(Exercise brief): Carry on the documentation passage about the Variety widget's settings from the point where it stops.

(Given text):
########

In the **Categories** section, the **Measure diversity per category** checkbox
triggers the calculation of the average diversity by category. The
**Annotation key** drop-down menu allows the user to select the annotation
key whose values will be used for the category definitions. The **Weigh by
frequency** checkbox allows the user to enable the weighing by the category
frequency.

The **Contexts** section is available in several variants depending on the
value selected in the **Mode** drop-down menu. The latter allows the user to
choose among the context specification modes described above. The **No
context** mode corresponds to the case where the variety measure is applied
globally to the entire unit segmentation.

The **Sliding window** mode (see :ref:`figure 2 <variety_fig2>`) implements
the notion of a "sliding window" introduced earlier. It allows the user to
observe the evolution of variety throughout the segmentation. The only
parameter is the window size (in number of segments), set by means of the
**Window size** cursor.

.. _variety_fig2:

.. figure:: figures/count_mode_sliding_window_example.png
    :align: center
    :alt: Variety widget in mode "Sliding window"

########

(Source data):
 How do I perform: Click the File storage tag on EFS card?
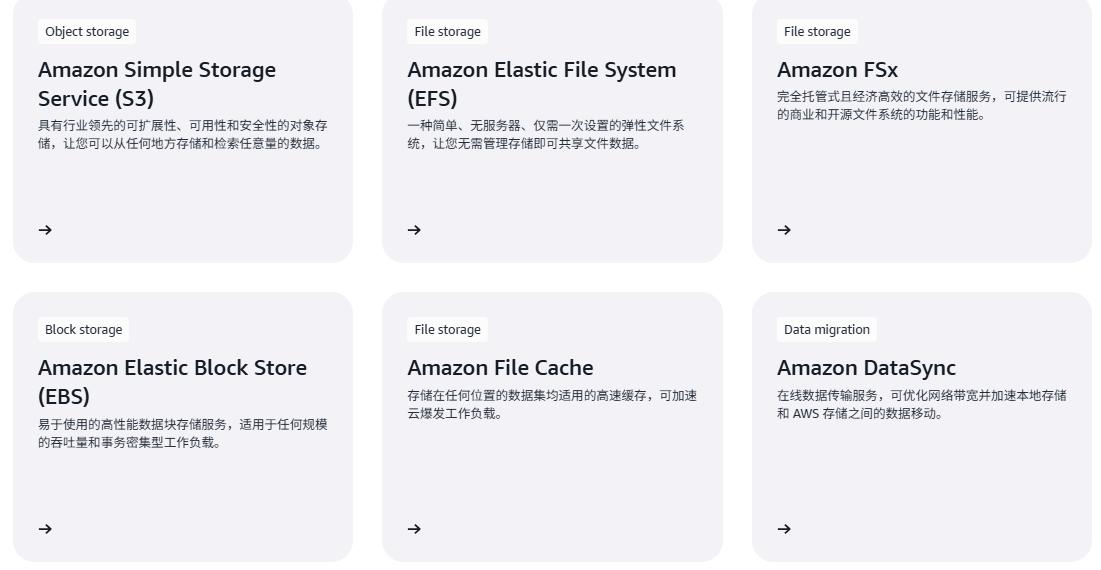(x=447, y=32)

########

(Output of the exercise):
    Figure 2: **Variety** widget (**Sliding window** mode).

.. _variety_fig3:

.. figure:: figures/count_mode_containing_segmentation.png
    :align: center
    :alt: Variety widget in mode "Containing segmentation"

    Figure 3: **Variety** widget (**Containing segmentation** mode).

Finally, the **Containing segmentation** mode (see :ref:`figure 3
<variety_fig3>`) corresponds to the case where the contexts are defined by the
segment types appearing in a given segmentation. This segmentation is selected
among the input segmentations by means of the **Segmentation** drop-down menu.
The **Annotation key** menu shows the possible annotation keys associated to
the selected segmentation; if one of these keys is selected, the corresponding
annotation values will constitute the row headers; if on the other hand the
value *(none)* is selected, the *content* of the segments will be used. The
**Merge contexts** checkbox allows the user to measure the variety globally in
the entire segmentation that defines the contexts.

In the **Resampling** section, the **Apply resampling** checkbox allows the
user to enable the calculation of the average diversity in subsamples of
fixed size. The number of segments by subsample is determined by the
**Subsample size** cursor, and the number of subsamples with
**Number of subsamples**.

The **Info** section indicates if a table has been correctly emitted, or the
reasons why no table is emitted (no input data, typically).

The **Compute** button triggers the emission of a table in the internal format
of Orange Textable, to the output connection(s). When it is selected, the
**Compute automatically** checkbox disables the button and the widget attempts
to automatically emit a segmentation at every modification of its interface or
when its input data are modified (by deletion or addition of a connection, or
because modified data is received through an existing connection).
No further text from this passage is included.